Acceleration of a RipStik and gravity
On Wednesday the velocity of the RipStik was a constant. Starting from velocity = distance ÷ time yields the rearranged formula distance = velocity × time. One might note that, technically speaking, velocity = Δdistance ÷ Δtime. If distance and time are not taken to be changing, velocity is not happening.
Time versus distance produces a straight line the slope of which is just the constant velocity, 0.2 m/s in the above example.
Consider what the graph looks like for time versus velocity. The velocity remains a constant 0.2 m/s. The formula distance = velocity × time is, graphically speaking, a rectangle with one side equal to the velocity and the other equal to the time. The distance is the area "under" the velocity line. That is a core idea.
Consider a RipStik accelerating at 0.2 m/s each and every second.
Every second the RipStik is moving faster by 0.2 meters per second. Recalling that velocity = distance ÷ time, then distance = velocity × time. So how far has the RipStik gone after one second? One might at first think that the distance must be 0.2 m/s × 1 second, but that would work only if the RipStik were traveling at 0.2 m/s for the whole second. But the RipStik started from a speed of 0 m/s, not 0.2 m/s. So how far did the RipStik actually go?
There are a couple ways to think about this. The first is that the RipStik started at 0 m/s and ended at 0.2 m/s. Over this one second the average speed was halfway between those values: 0.1 m/s. Thus thus distance, which is velocity × time, is 0.1 m/s × 1 second or 0.1 meters
A second way is to realize that the formula distance = velocity × time for a constant velocity forms a rectangle. The formula velocity × time is just the formula for the area of a rectangle when the speed is a constant. In the above diagram we can see a triangle. That area is ½ base × height, which is ½ time × velocity at the end of the time. This is ½ (1 second) × (0.2 m/s) which is, again, 0.1 m/s.
The result time versus distance table can be seen above. A parabola is generated, a direct consequence of the distance growing with the area.
Following on the discovery of the benefit of a launch from the LRC, chalk marks were laid down ahead of class.
Thursday opened with a review of Wednesday.
Then I asked students were asked to sketch the the time versus distance for a RipStik that began at speed zero and then began going faster and faster.
There were some surprisingly accurate predictions, but they were few in number.
I had prepped for a 21 meter run off of the LRC, but ended up running out to 27 meters. The LRC take off is subtle. The slope provides the initial acceleration, but then there is a transition to flat sidewalk at nine meters. I was self-timing on the newer three decimal place timer.

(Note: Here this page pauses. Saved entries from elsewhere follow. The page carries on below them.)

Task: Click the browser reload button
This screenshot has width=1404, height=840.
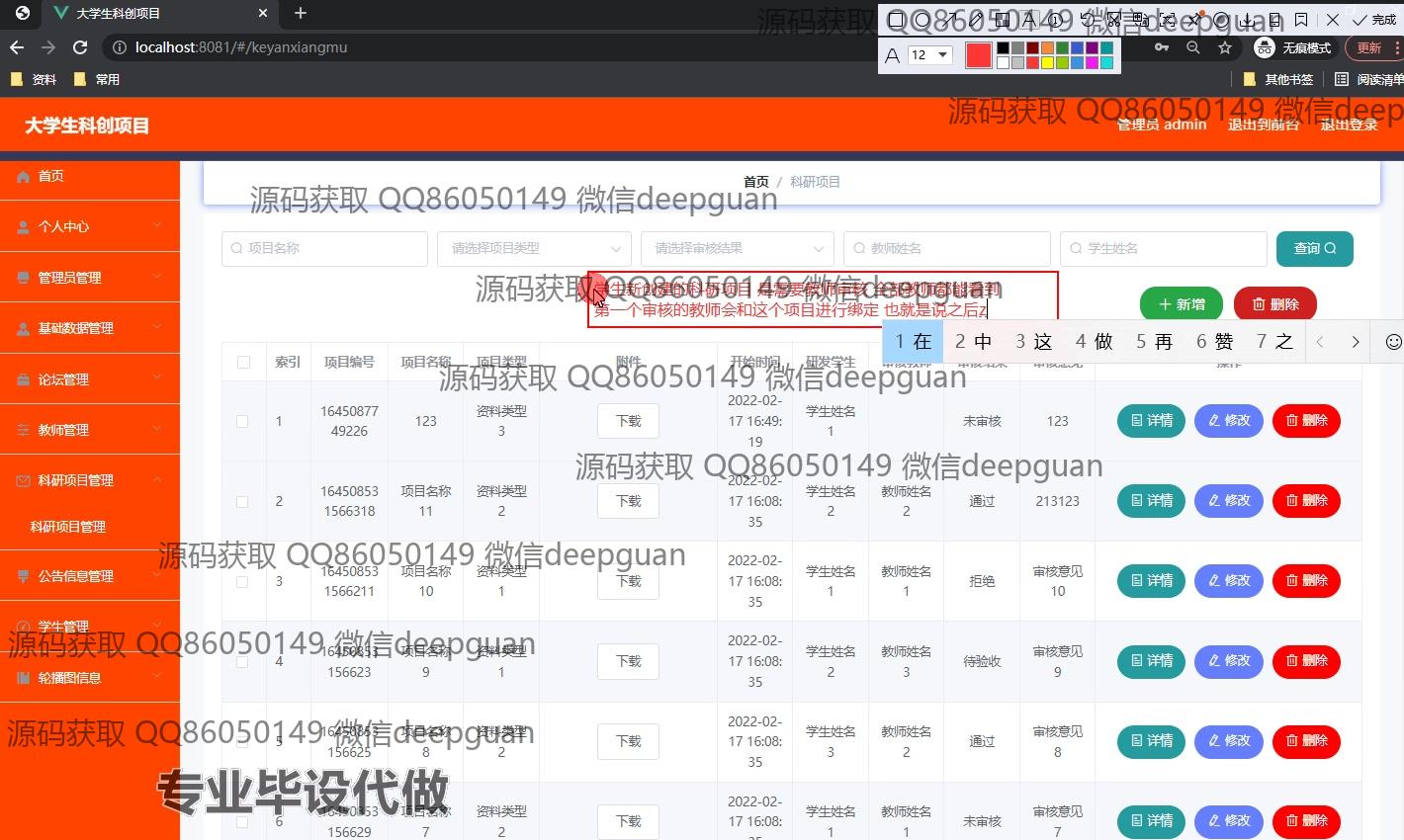Action: point(80,47)
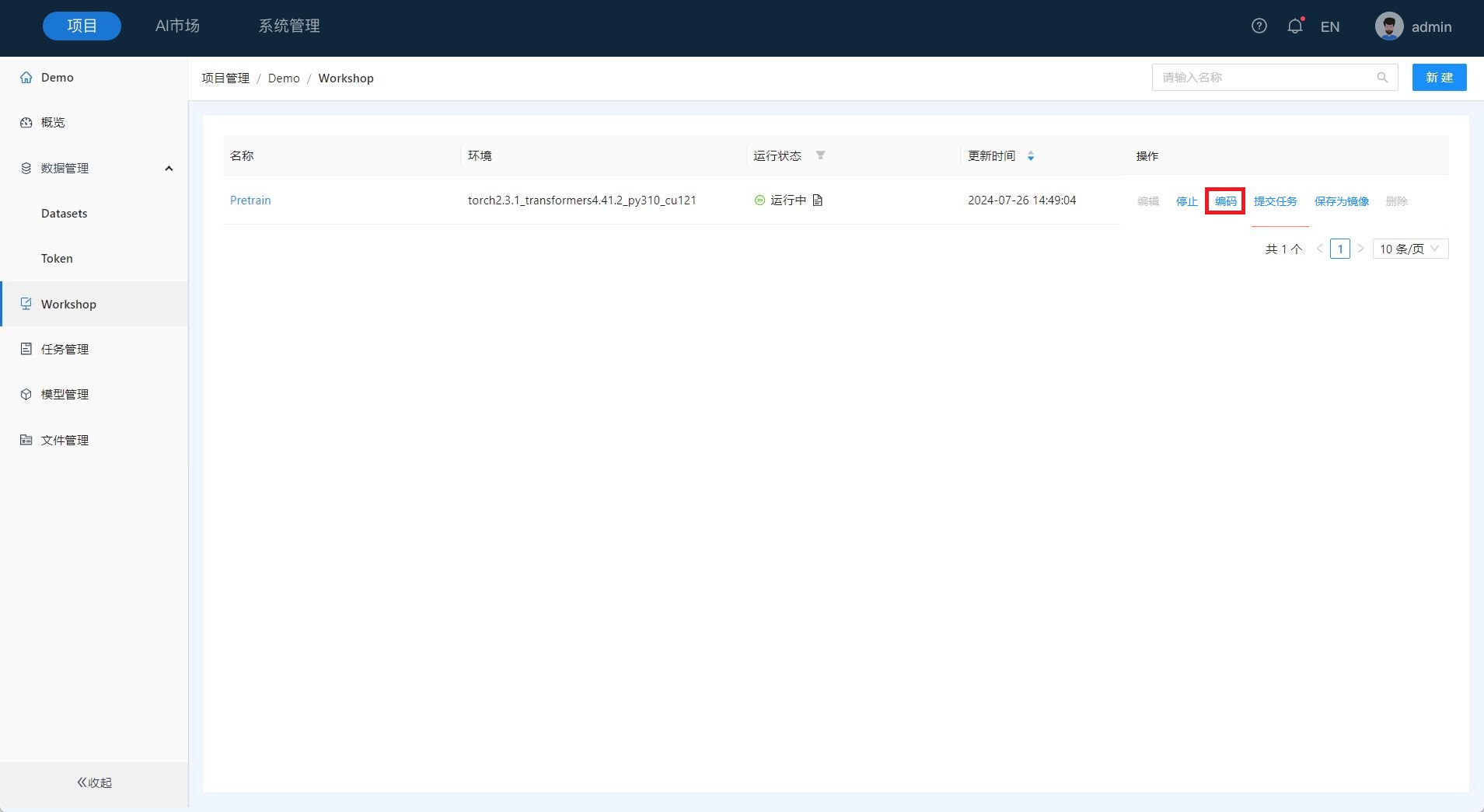1484x812 pixels.
Task: Open the 10 条/页 page size dropdown
Action: click(1409, 249)
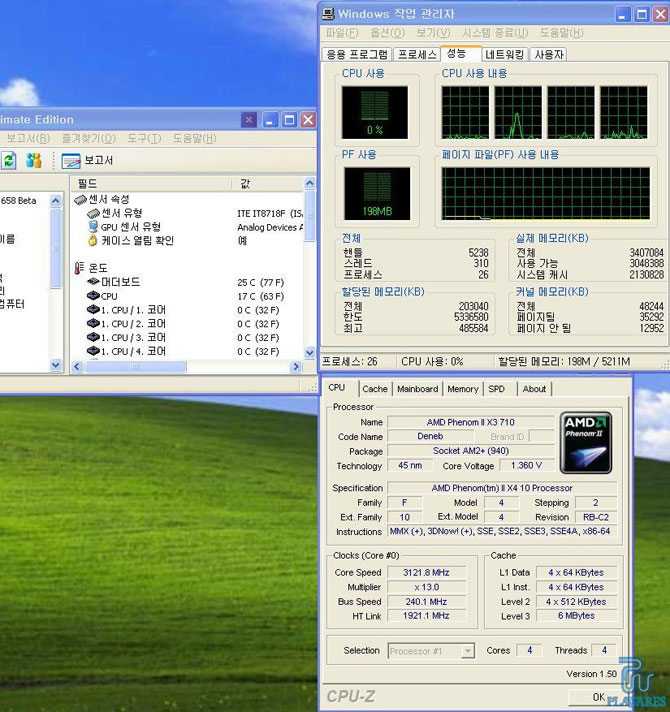Click the two-people users icon in EVEREST toolbar
The width and height of the screenshot is (670, 712).
[34, 160]
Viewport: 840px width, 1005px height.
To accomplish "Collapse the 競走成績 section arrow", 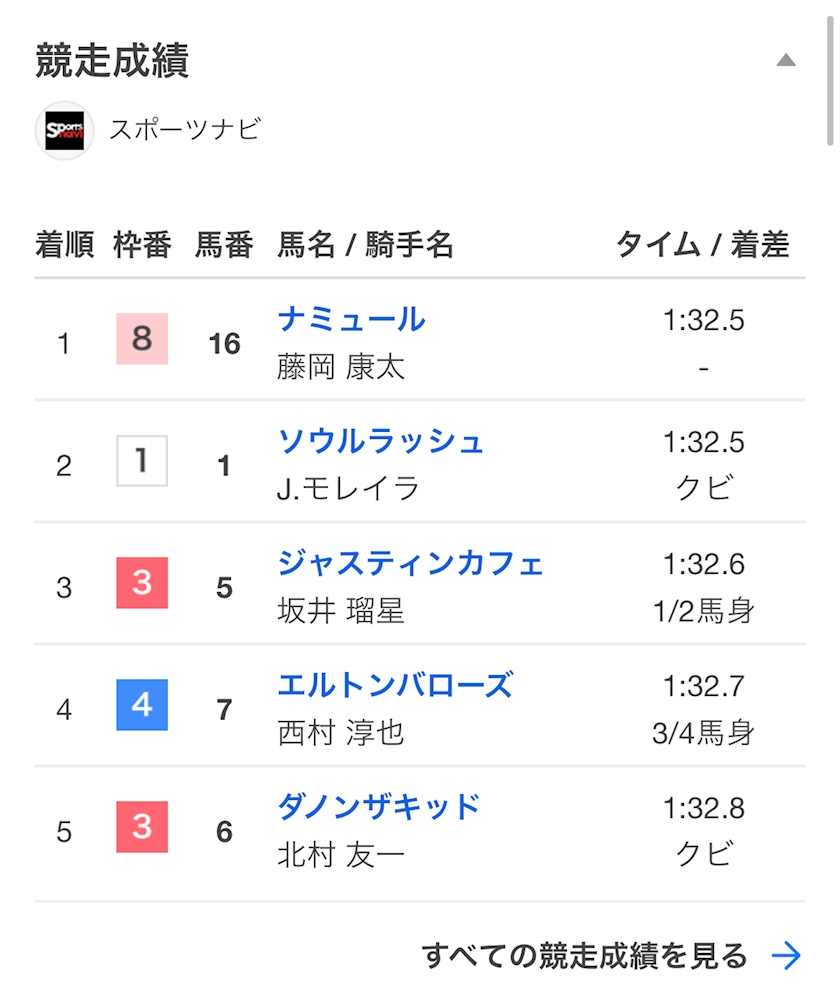I will pos(786,60).
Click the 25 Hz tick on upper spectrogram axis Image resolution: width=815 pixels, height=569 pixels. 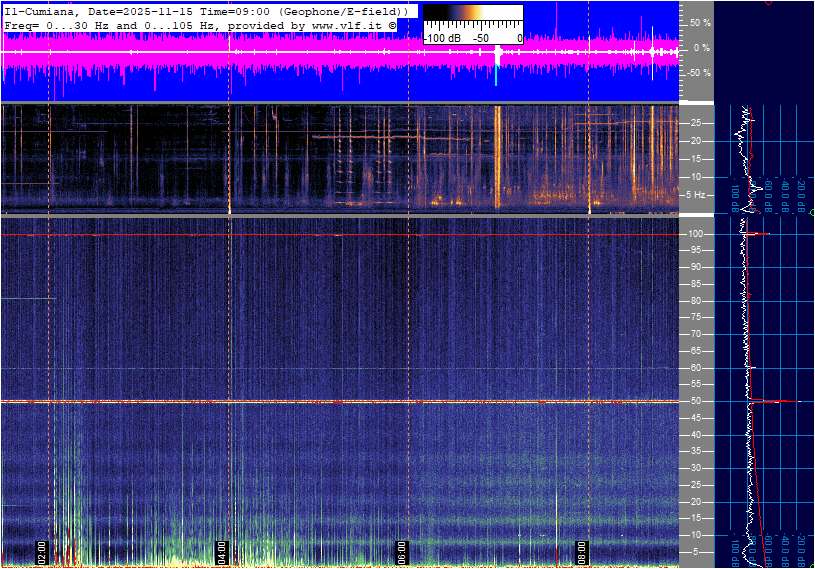coord(695,123)
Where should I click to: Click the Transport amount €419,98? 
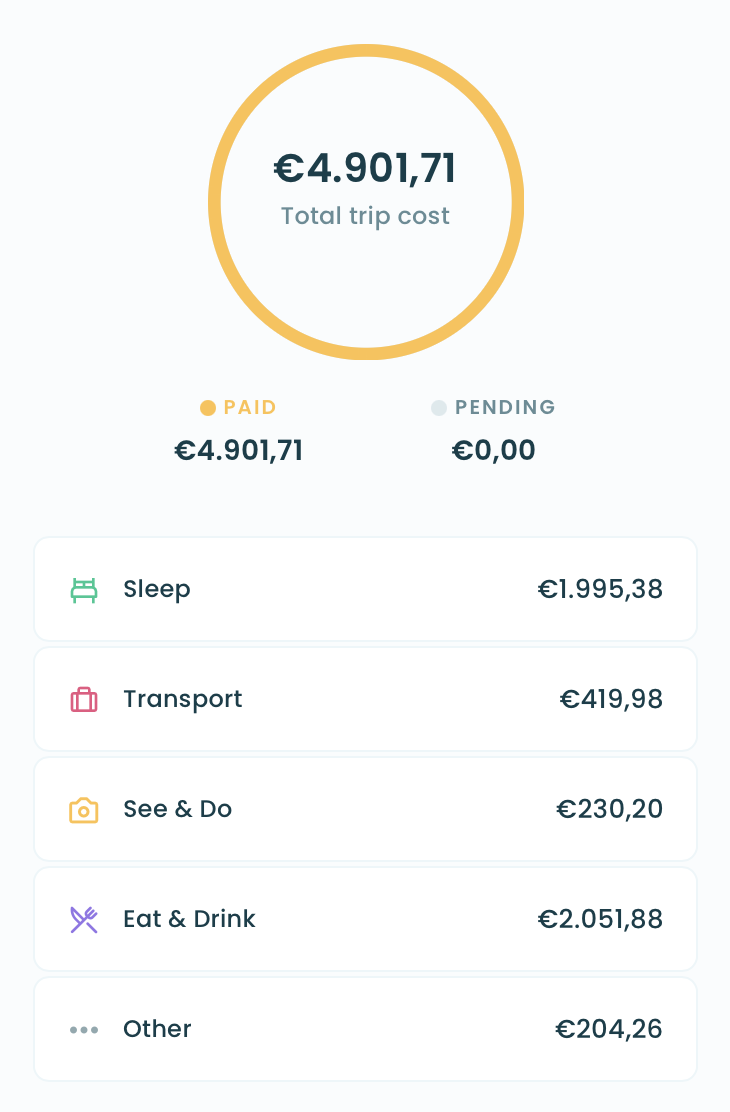(x=611, y=700)
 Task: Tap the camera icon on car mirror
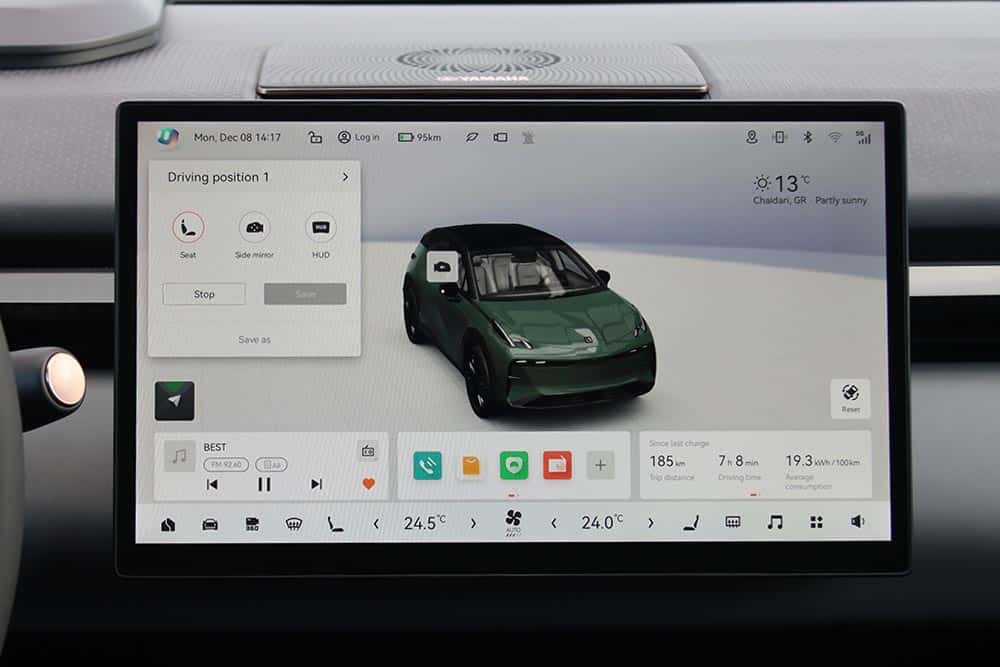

The data was roughly parabolic. But the rate of velocity increase was more chaotic than it might appear from the above.
The acceleration was lower than the morning trial run which had come in around 0.18 m/s². The velocity table is automatically populated using the reference notation in Desmos.
Rescaling reveals the non-linear acceleration.
Thst yields an estimated acceleration of 0.12 m/s².
After the run the class returned to A101. I tried to show that ½ base × height explains the ½ in the upcoming formula, but I blanked on explaining the square. I forgot that the quadratic behavior only emerges when one considers the distance traveled after one second two seconds, three seconds. My decision to use a realistic acceleration of 0.2 m/s² did not help. I got bogged down trying to get to the quadratic relationship from a single triangle and hit a dead end. Returning to 2 m/s² would yield distances of 1 meter, 4 meters, and 9 meters for the first three seconds and would make more apparent the quadratic nature of the distance.
I abandoned the approach and moved to the general equation.
An explanation of the linkage back to algebra wrapped the morning session.
Ruthy "Shannon" and Mary-ellen timing ball drops from one meter. Five drops from each height only the median is recorded.Nicole and Rusty
Board notes
Wrap up on Thursday covered the report structure.
Gear for Friday demonstrations of acceleration and velocity effects
I then showed a variation on the Bernoulli effect that is more often referred to as the Venturi effect using a ping pong ball in a funnel.
Finally I demonstrated the Magnus effect.